_PASSAGE_
Let the Slope of line passing through point $\left ( -\frac{5}{22},\frac{15}{22} \right )$ is m
Then,
$m=m'= \frac{1}{0}$
Now, equation of line passing through point $\left ( -\frac{5}{22},\frac{15}{22} \right )$ and with slope $\frac{1}{0}$ is
$(y-\frac{15}{22})= \frac{1}{0}(x+\frac{5}{22})$
$x = -\frac{5}{22}$
Therefore, equation of line is $x = -\frac{5}{22}$

Question:6 Find the equation of a line drawn perpendicular to the line $\small \frac{x}{4}+\frac{y}{6}=1$ through the point, where it meets the $\small y$ -axis.

Answer:

Given the equation of a line is
$\small \frac{x}{4}+\frac{y}{6}=1$
We can rewrite it as
$3x+2y=12$
Slope of line $3x+2y=12$ , $m' = -\frac{3}{2}$
Let the Slope of the perpendicular line be m
$m = -\frac{1}{m'}= \frac{2}{3}$
Now, the ponit of intersection of $3x+2y=12$ and $x =0$ is $(0,6)$
Equation of line passing through point $(0,6)$ and with slope $\frac{2}{3}$ is
$(y-6)= \frac{2}{3}(x-0)$
$3(y-6)= 2x$
$2x-3y+18=0$
Therefore, the equation of a line is $2x-3y+18=0$

Question:7 Find the area of the triangle formed by the lines $\small y-x=0,x+y=0$ and $\small x-k=0$.

Answer:

Given the equations of the lines are
$y-x=0 \ \ \ \ \ \ \ \ \ \ \ -(i)$
$x+y=0 \ \ \ \ \ \ \ \ \ \ \ -(ii)$
$x-k=0 \ \ \ \ \ \ \ \ \ \ \ -(iii)$
The point of intersection of (i) and (ii) is (0,0)
The point of intersection of (ii) and (iii) is (k,-k)

_RAW DATA_
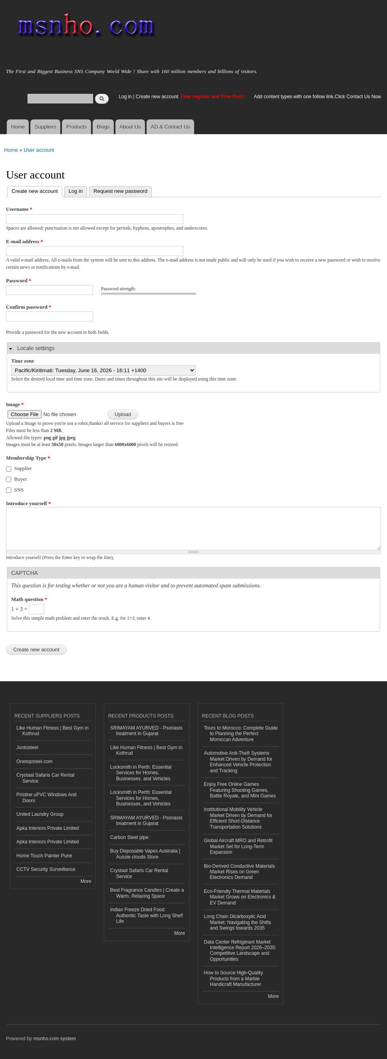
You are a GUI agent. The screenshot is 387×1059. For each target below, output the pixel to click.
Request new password (120, 191)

_WORK TO DO_
**a)** Rewrite the coordinate geometry solutions, everything from "Given the equations" down to "(ii) is (0,0)", and put "meeting" wherever "intersection" appears.
**b)** Resume the coordinate geometry solutions after their final line.

_WRITTEN ANSWERS_
**a)**
Given the equations of the lines are
$y-x=0 \ \ \ \ \ \ \ \ \ \ \ -(i)$
$x+y=0 \ \ \ \ \ \ \ \ \ \ \ -(ii)$
$x-k=0 \ \ \ \ \ \ \ \ \ \ \ -(iii)$
The point of meeting of (i) and (ii) is (0,0)

**b)**
The point of intersection of (i) and (iii) is (k,k)
Therefore, the vertices of the triangle formed by the three lines are $(0,0), (k,-k) \ and \ (k,k)$
Now, we know that the area of a triangle whose vertices are $(x_1,y_1),(x_2,y_2) \ and \ (x_3,y_3)$ is
$A = \frac{1}{2}|x_1(y_2-y_3)+x_2(y_3-y_1)+x_3(y_1-y_2)|$
$A= \frac{1}{2}|0(-k-k)+k(k-0)+k(0+k)|$
$A= \frac{1}{2}|k^2+k^2|$
$A= \frac{1}{2}|2k^2|$
$A= k^2$
Therefore, the area of a triangle is $k^2 \ square \ units$

Question:8 Find the value of $\small p$ so that the three lines $\small 3x+y-2=0,px+2y-3=0$ and $\small 2x-y-3=0$ may intersect at one point.

Answer:

Point of intersection of lines $\small 3x+y-2=0$ and $\small 2x-y-3=0$ is $(1,-1)$
Now, $(1,-1)$ must satisfy equation $px+2y-3=0$
Therefore,
$p(1)+2(-1)-3=0$
$p-2-3=0$
$p=5$
Therefore, the value of p is $5$

Question:9 If three lines whose equations are $y=m_1x+c_1,y=m_2x+c_2$ and $y=m_3x+c_3$ are concurrent, then show that $m_1(c_2-c_3)+m_2(c_3-c_1)+m_3(c_1-c_2)=0$ .

Answer:

Concurrent lines mean they all intersect at the same point.
Now, given the equations of the lines are
$y=m_1x+c_1 \ \ \ \ \ \ \ \ \ \ \ -(i)$
$y=m_2x+c_2 \ \ \ \ \ \ \ \ \ \ \ -(ii)$
$y=m_3x+c_3 \ \ \ \ \ \ \ \ \ \ \ -(iii)$
Point of intersection of equation (i) and (ii) $\left ( \frac{c_2-c_1}{m_1-m_2},\frac{m_1c_2-m_2c_1}{m_1-m_2} \right )$

Now, lines are concurrent which means point $\left ( \frac{c_2-c_1}{m_1-m_2},\frac{m_1c_2-m_2c_1}{m_1-m_2} \right )$ also satisfy equation (iii)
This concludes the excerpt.